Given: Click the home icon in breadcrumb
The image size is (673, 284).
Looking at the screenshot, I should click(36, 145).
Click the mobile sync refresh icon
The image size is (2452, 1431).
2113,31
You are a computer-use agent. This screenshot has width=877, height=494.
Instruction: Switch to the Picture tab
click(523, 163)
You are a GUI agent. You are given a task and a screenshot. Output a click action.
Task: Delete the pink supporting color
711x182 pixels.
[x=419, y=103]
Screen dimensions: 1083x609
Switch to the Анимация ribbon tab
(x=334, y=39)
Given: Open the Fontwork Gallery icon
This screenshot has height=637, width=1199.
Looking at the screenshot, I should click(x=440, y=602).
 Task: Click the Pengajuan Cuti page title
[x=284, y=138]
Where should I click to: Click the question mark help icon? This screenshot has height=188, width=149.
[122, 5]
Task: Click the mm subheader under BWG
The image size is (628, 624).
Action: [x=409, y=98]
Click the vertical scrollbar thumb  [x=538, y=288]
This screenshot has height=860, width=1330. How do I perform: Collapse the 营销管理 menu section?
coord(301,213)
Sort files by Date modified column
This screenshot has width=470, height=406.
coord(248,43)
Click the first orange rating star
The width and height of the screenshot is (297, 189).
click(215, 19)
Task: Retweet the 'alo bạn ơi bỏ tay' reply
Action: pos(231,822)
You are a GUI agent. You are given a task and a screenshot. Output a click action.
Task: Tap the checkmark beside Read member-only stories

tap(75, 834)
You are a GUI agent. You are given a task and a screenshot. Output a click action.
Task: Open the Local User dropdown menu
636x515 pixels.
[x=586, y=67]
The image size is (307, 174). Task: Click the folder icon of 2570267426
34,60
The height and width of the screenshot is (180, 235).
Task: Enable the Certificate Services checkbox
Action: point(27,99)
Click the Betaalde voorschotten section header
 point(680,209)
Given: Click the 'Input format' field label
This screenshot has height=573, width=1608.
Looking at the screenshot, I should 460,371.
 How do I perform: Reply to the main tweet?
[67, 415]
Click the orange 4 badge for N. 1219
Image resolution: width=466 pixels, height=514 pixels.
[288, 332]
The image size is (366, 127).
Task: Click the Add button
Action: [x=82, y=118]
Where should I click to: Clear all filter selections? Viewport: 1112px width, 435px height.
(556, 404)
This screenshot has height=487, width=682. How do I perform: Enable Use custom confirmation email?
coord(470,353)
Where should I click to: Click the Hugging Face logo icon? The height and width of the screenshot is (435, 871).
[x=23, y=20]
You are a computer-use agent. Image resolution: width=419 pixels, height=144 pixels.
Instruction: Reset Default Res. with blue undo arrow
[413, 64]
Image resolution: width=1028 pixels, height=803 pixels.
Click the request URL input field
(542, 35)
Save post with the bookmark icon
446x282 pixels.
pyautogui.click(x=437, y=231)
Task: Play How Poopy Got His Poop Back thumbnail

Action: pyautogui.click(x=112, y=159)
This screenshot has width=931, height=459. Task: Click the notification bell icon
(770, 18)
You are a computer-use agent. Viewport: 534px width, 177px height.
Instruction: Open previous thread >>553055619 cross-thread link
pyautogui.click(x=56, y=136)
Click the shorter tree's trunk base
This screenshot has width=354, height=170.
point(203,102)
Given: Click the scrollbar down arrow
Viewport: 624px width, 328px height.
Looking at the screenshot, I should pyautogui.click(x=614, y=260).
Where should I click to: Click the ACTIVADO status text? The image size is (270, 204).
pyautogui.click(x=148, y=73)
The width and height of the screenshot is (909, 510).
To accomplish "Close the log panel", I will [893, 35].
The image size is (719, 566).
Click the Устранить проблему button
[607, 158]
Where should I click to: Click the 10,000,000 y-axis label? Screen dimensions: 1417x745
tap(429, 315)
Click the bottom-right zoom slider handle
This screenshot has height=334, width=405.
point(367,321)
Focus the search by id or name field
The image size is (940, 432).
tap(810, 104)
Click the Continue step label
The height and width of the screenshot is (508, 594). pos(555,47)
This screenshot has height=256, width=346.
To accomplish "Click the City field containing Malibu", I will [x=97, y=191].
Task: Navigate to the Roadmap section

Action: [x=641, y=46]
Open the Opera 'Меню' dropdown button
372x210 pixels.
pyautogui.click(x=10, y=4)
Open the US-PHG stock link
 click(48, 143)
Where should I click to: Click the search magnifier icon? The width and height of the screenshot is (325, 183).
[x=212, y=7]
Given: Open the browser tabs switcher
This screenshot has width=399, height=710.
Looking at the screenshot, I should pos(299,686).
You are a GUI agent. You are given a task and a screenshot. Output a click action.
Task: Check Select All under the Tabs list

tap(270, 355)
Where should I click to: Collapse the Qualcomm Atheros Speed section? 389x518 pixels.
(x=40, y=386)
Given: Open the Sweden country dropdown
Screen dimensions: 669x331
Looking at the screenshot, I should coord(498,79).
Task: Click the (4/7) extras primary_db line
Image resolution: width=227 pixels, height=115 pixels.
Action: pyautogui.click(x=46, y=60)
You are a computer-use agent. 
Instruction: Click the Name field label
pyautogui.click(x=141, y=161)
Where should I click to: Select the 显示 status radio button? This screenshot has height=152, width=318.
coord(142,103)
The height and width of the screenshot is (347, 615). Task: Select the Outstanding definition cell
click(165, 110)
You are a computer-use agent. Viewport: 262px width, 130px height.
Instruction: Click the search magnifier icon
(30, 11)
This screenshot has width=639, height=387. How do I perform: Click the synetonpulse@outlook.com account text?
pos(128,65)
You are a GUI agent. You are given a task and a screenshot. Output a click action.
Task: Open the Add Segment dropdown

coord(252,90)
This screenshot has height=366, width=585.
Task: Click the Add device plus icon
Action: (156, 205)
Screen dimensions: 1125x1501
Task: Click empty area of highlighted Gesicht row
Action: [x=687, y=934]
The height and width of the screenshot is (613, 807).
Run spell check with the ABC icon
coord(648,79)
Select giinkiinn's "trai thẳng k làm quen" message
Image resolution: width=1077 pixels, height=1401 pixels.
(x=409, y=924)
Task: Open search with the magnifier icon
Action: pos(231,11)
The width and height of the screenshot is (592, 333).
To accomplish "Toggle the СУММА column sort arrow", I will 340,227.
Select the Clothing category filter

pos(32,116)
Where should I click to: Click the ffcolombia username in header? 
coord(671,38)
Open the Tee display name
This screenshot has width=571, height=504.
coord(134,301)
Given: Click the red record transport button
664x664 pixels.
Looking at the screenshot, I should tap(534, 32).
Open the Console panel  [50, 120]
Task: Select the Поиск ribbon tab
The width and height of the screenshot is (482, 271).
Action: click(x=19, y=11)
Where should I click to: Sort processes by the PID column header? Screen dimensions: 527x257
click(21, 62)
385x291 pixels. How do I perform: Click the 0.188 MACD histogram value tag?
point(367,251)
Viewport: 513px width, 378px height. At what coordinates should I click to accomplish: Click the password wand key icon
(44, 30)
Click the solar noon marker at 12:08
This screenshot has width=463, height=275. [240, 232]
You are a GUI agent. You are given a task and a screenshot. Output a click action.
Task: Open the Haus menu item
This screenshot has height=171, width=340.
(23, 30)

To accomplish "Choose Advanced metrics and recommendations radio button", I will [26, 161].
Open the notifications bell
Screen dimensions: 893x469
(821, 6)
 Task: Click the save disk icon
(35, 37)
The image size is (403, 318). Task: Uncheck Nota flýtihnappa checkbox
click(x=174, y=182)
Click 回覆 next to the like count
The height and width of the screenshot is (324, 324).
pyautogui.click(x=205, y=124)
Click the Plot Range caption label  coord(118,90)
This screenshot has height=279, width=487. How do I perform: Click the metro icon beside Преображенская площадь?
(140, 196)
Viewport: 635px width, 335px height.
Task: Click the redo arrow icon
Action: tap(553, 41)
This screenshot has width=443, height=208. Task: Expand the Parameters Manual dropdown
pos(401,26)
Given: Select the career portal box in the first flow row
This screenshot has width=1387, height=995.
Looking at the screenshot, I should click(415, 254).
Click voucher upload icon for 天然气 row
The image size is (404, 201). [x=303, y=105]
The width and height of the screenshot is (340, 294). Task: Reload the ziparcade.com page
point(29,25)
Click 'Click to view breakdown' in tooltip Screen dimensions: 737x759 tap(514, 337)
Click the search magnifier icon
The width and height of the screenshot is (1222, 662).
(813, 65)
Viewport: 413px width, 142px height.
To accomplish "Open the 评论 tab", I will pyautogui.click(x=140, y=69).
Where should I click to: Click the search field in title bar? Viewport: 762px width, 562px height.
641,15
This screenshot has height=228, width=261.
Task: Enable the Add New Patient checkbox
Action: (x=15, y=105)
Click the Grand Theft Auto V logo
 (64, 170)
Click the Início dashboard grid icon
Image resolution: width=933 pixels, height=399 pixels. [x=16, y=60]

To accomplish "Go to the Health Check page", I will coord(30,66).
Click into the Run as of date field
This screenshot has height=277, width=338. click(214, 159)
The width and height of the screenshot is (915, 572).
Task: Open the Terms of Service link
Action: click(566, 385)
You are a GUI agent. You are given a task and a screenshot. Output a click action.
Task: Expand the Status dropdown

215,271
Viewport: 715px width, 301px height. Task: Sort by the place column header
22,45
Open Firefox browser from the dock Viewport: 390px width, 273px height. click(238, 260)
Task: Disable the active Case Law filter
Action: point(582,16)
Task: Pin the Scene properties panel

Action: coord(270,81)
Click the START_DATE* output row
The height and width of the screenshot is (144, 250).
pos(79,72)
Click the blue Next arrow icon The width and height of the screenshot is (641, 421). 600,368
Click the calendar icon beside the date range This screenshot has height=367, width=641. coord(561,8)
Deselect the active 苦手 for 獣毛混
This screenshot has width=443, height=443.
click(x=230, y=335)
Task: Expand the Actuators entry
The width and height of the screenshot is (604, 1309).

> [Your goal]:
Give again, exactly and with nothing added, the lines running from the one that contains "Open Firefox browser" to the last line of the material.

> [Your response]:
Open Firefox browser from the dock Viewport: 390px width, 273px height. click(238, 260)
Task: Disable the active Case Law filter
Action: point(582,16)
Task: Pin the Scene properties panel

Action: coord(270,81)
Click the START_DATE* output row
The height and width of the screenshot is (144, 250).
pos(79,72)
Click the blue Next arrow icon The width and height of the screenshot is (641, 421). 600,368
Click the calendar icon beside the date range This screenshot has height=367, width=641. coord(561,8)
Deselect the active 苦手 for 獣毛混
This screenshot has width=443, height=443.
click(x=230, y=335)
Task: Expand the Actuators entry
The width and height of the screenshot is (604, 1309).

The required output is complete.